>>

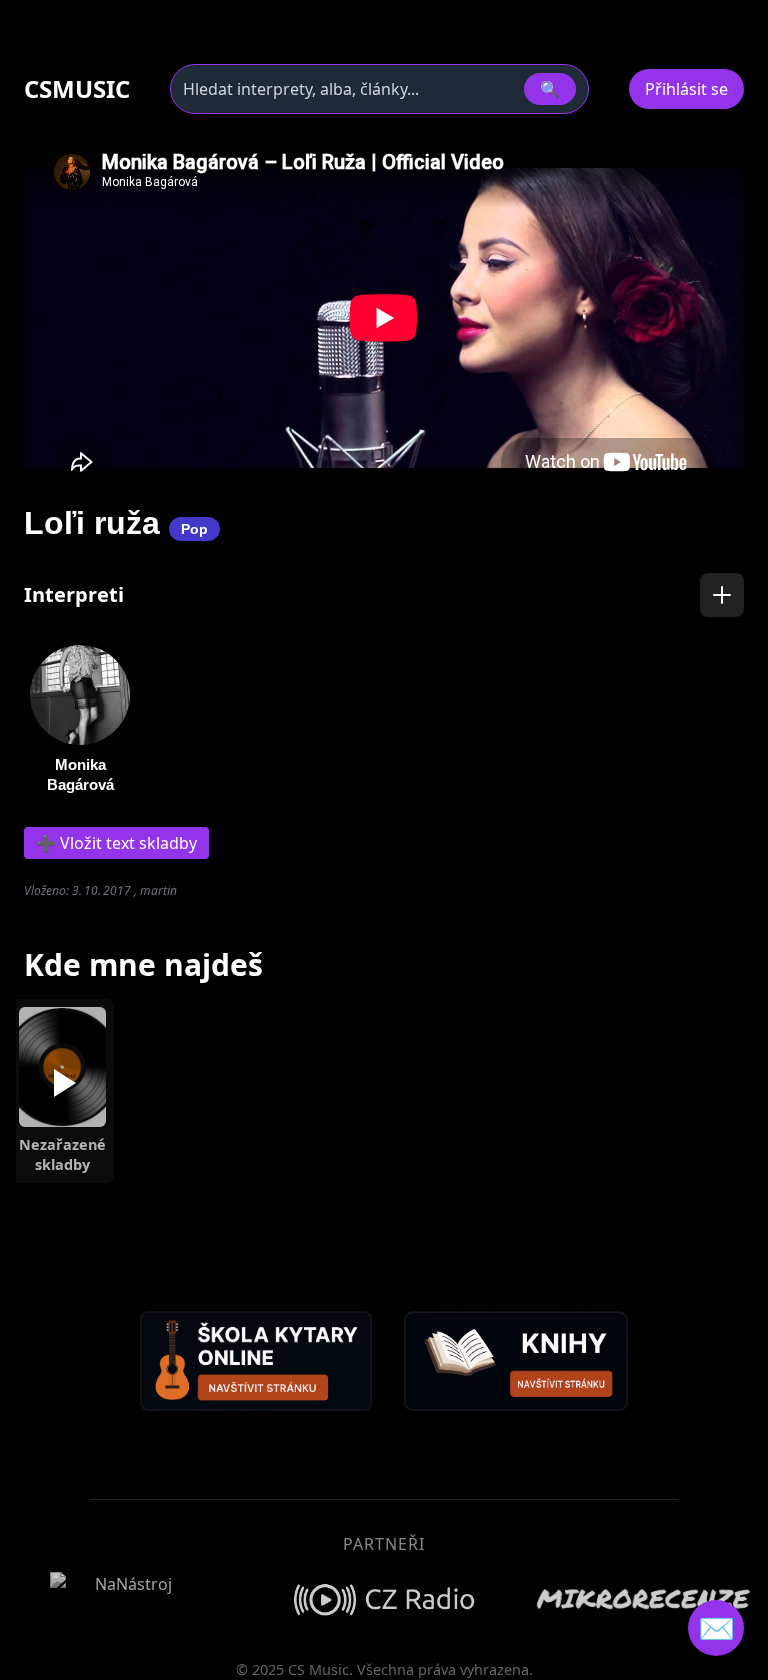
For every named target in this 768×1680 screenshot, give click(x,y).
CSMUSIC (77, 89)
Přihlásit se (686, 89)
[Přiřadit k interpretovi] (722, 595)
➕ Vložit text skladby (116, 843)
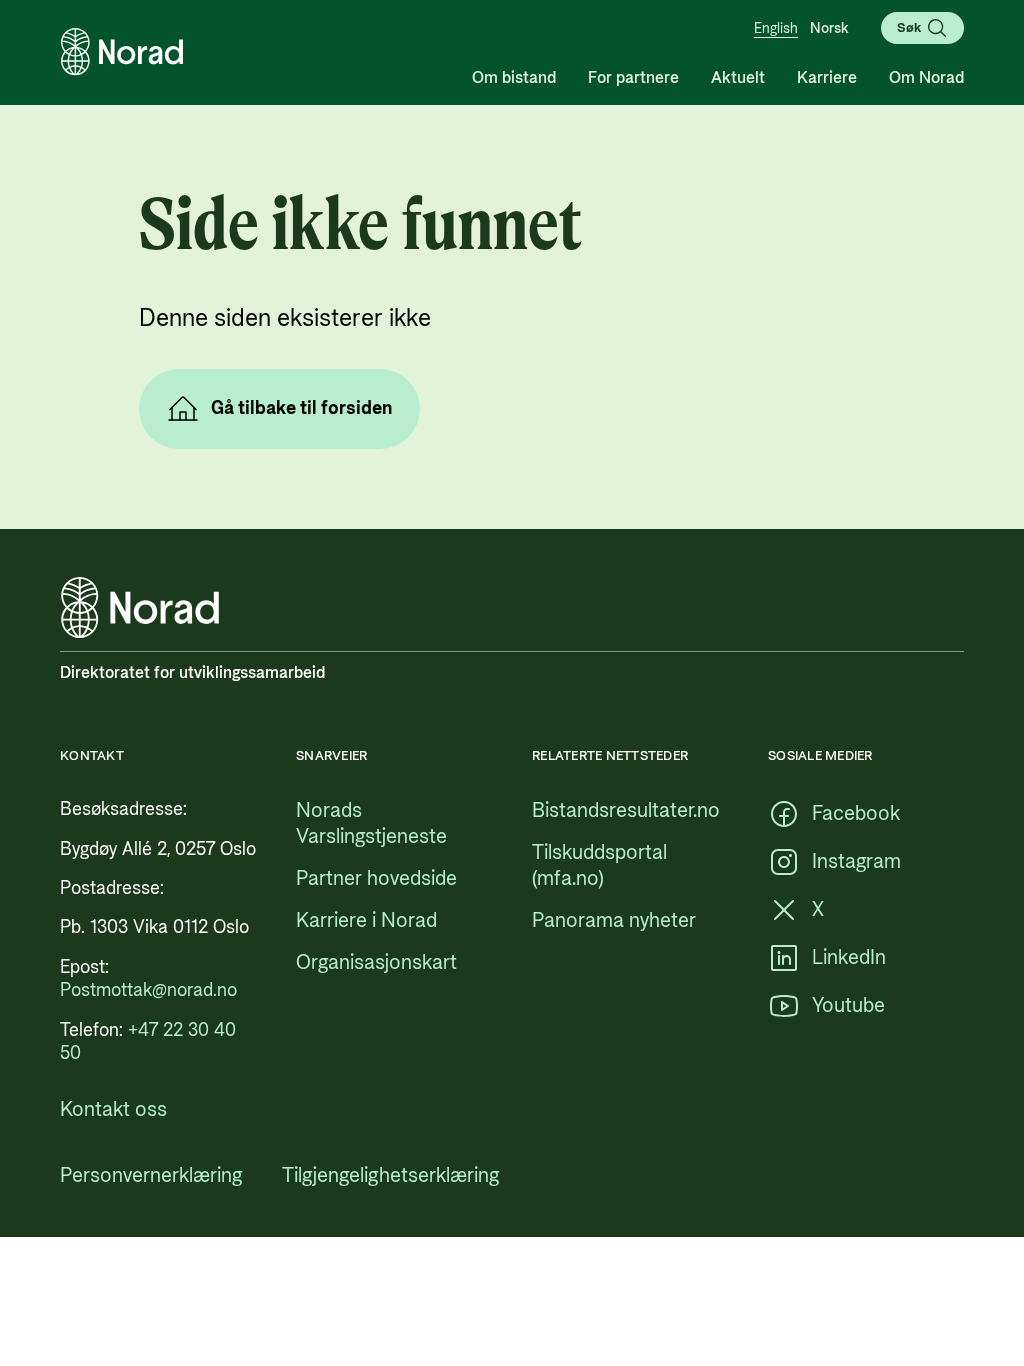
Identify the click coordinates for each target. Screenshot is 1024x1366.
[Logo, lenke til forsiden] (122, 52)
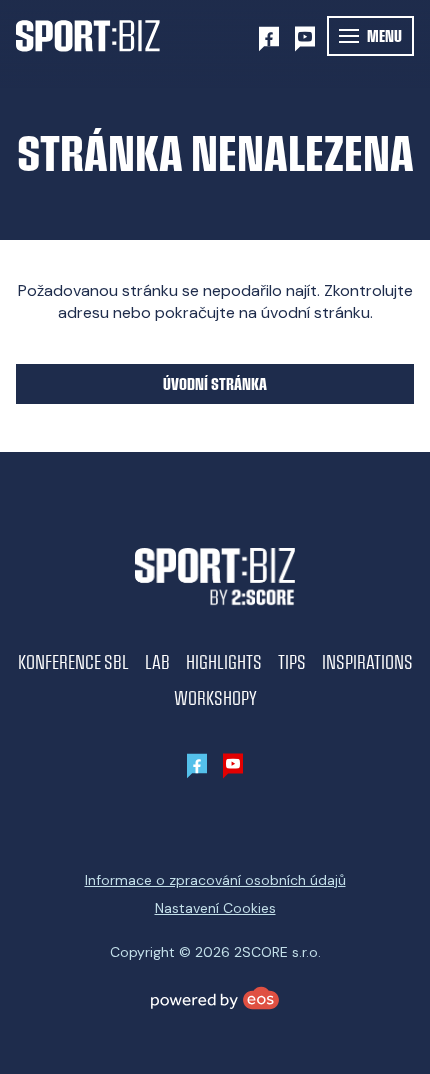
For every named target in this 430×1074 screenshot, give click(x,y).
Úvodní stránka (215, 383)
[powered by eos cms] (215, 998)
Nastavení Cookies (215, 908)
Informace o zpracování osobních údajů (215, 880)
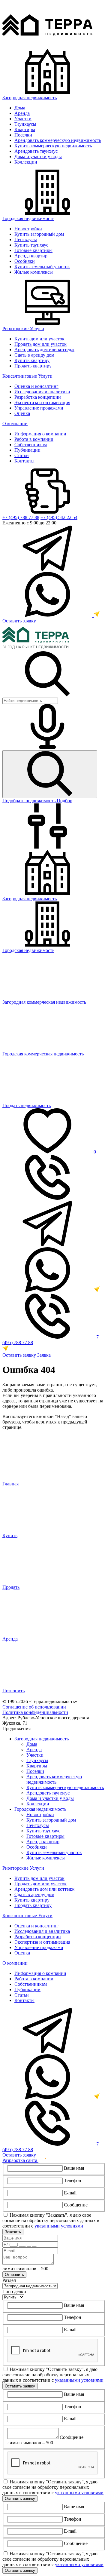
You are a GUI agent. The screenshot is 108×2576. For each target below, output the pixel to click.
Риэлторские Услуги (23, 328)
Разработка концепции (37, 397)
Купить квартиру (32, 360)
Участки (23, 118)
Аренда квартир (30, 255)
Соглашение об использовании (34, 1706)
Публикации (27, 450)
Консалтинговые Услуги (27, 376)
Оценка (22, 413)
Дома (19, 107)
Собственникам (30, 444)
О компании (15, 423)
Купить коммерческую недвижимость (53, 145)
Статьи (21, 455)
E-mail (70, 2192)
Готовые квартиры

<<

**WHAT YOU HAVE TO DO**
Lines before the one containing "Identify the click" are not wanted; repeat that line and the rest of the listing exactly, leaving out pictures.

**REPLY**
Identify the click coordinates for each target. Screenshot is 1024x1366.
[Logo, lenke til forsiden] (122, 52)
For every named target in this 430×1074 screenshot, give click(x,y).
Úvodní stránka (215, 383)
[powered by eos cms] (215, 998)
Nastavení Cookies (215, 908)
Informace o zpracování osobních údajů (215, 880)
You are a GUI agent. The screenshot is 108×2576. For each target below, output the pixel to click.
Риэлторские Услуги (23, 328)
Разработка концепции (37, 397)
Купить квартиру (32, 360)
Участки (23, 118)
Аренда квартир (30, 255)
Соглашение об использовании (34, 1706)
Публикации (27, 450)
Консалтинговые Услуги (27, 376)
Оценка (22, 413)
Дома (19, 107)
Собственникам (30, 444)
О компании (15, 423)
Купить коммерческую недвижимость (53, 145)
Статьи (21, 455)
E-mail (70, 2192)
Готовые квартиры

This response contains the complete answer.